1. Escolha o título: A tertúlia parte de um texto literário. Então, o primeiro passo é eleger o texto literário que você considera propício para fazer a roda de leitura, levando em conta as competências Autoconhecimento e Autocuidado e Empatia e Cooperação e as preferências, os interesses e as sugestões dos estudantes (confira algumas sugestões aqui)

2. Apresente as tertúlias: Explique para os alunos que vocês vão trabalhar com rodas de leitura inspiradas no modelo da tertúlia literária, uma atividade de diálogo, e que eles estarão num ambiente de troca de experiências. Explique que a tertúlia envolve a leitura prévia do trecho combinado e que cada participante deve selecionar um trecho que o tenha tocado ou tenha algum significado especial. Com base na escolha, o aluno escreve seu comentário, que será lido para os demais colegas. 

Ponto de atenção: Oriente os alunos para que essa escolha não seja pautada por questões intelectuais, gramaticais ou técnicas do estudo da literatura. Trata-se de uma escolha pessoal. Então, na justificativa eles devem dizer o porquê da escolha e como ela dialoga com eles mesmos. 

3. Organize a dinâmica: Combine com a turma se o texto vai ser lido por inteiro ou em partes. Isso define também o número de tertúlias que serão necessárias.

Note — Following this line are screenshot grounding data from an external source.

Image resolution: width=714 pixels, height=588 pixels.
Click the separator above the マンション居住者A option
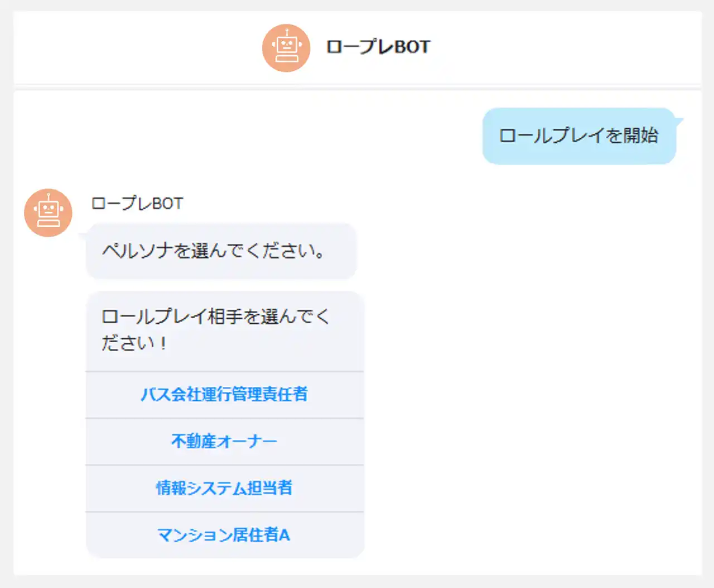pyautogui.click(x=224, y=512)
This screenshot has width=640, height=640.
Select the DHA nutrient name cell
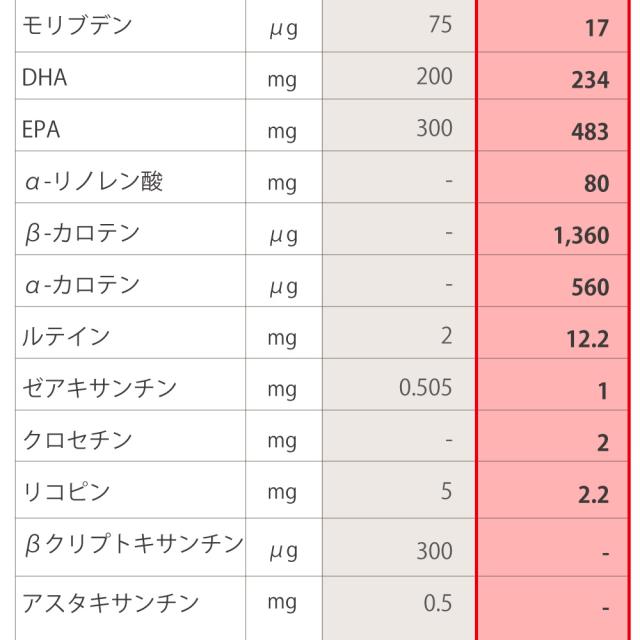coord(45,78)
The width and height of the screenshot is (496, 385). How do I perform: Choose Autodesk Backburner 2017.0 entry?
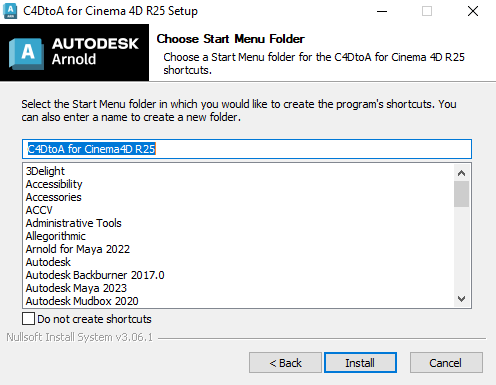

Para textos curtos, como contos e poemas, uma sessão é suficiente. Mas se for trabalhar um livro maior, planeje quatro ou cinco sessões, sempre determinando qual o trecho deve ser lido previamente. 

4. É hora da roda! Organize os alunos sentados em círculo ou reúna todos em um encontro virtual e oriente para que deixem a câmera ligada, para que o contato olho no olho aconteça. Coloque-se como um dos participantes, também na roda. 

Ponto de atenção: A recomendação é de que o professor fique neutro, apenas coordenando as falas, enquanto os alunos atuam como protagonistas, levantando discussões. 

5. Defina a dinâmica: Por meio de inscrições, estabeleça a ordem dos momentos de fala – tanto para a leitura do trecho selecionado quanto para comentar o trecho escolhido por um colega. A cada leitura, pergunte se mais alguém tem algo a complementar. Se necessário, limite o número de comentários por conta da questão do tempo. Exemplo: para cada leitura, dois ou três comentadores. Depois, abra espaço para um novo trecho. 

Ponto de atenção: Os alunos podem manifestar dificuldades como a distância com relação aos hábitos de leitura e a timidez. Diante disso, além da proposta de leitura, ofereça algumas questões temáticas que a leitura da obra possa suscitar. A ideia não é direcionar, apenas levantar possibilidades. Exemplo: quais temas contemporâneos podem ser percebidos nessa obra literária? Também para superar possíveis dificuldades de interpretação, mantenha-se aberto a perguntas, embora isso também não seja parte da tertúlia tradicional. Quando o aluno traz dúvidas específicas de compreensão, os colegas também podem colaborar.